Your goal -> Your answer must be an exact copy of the lines from the one holding "Viewport: 1210px width, 560px" through the last line of the entries below, with nothing added.

Dataset excerpts:
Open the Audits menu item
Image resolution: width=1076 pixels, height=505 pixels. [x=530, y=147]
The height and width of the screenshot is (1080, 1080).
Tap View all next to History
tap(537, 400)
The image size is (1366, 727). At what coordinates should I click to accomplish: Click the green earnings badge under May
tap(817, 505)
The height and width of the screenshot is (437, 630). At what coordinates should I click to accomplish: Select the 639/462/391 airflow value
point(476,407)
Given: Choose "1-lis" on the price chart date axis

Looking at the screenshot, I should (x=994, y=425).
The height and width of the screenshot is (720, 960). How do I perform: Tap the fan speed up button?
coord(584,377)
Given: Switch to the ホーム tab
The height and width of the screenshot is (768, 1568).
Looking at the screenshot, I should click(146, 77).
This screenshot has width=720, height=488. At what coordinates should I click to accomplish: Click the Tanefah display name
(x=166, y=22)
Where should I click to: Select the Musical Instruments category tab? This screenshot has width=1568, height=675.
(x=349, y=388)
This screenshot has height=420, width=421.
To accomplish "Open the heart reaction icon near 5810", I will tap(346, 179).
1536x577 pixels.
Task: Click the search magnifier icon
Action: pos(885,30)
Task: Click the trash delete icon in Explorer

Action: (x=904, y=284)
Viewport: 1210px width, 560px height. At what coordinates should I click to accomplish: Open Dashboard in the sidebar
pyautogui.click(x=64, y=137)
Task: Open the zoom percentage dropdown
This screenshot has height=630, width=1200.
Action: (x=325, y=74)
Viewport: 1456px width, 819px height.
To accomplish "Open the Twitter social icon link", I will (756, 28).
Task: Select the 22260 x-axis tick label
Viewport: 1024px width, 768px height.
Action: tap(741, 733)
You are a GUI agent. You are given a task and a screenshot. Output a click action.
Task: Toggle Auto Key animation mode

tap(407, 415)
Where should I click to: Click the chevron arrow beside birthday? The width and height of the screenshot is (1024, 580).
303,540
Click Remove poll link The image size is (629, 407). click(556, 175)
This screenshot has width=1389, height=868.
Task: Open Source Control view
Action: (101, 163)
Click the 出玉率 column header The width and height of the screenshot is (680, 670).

Your solution ->
Viewport: 1210px width, 560px height. At what coordinates should I click to accomplish: Open Dashboard in the sidebar
pyautogui.click(x=64, y=137)
Task: Open the zoom percentage dropdown
This screenshot has height=630, width=1200.
Action: (x=325, y=74)
Viewport: 1456px width, 819px height.
To accomplish "Open the Twitter social icon link", I will (756, 28).
Task: Select the 22260 x-axis tick label
Viewport: 1024px width, 768px height.
Action: tap(741, 733)
You are a GUI agent. You are given a task and a screenshot. Output a click action.
Task: Toggle Auto Key animation mode

tap(407, 415)
Where should I click to: Click the chevron arrow beside birthday? The width and height of the screenshot is (1024, 580).
303,540
Click Remove poll link The image size is (629, 407). click(556, 175)
This screenshot has width=1389, height=868.
Task: Open Source Control view
Action: (101, 163)
Click the 出玉率 column header The width and height of the screenshot is (680, 670).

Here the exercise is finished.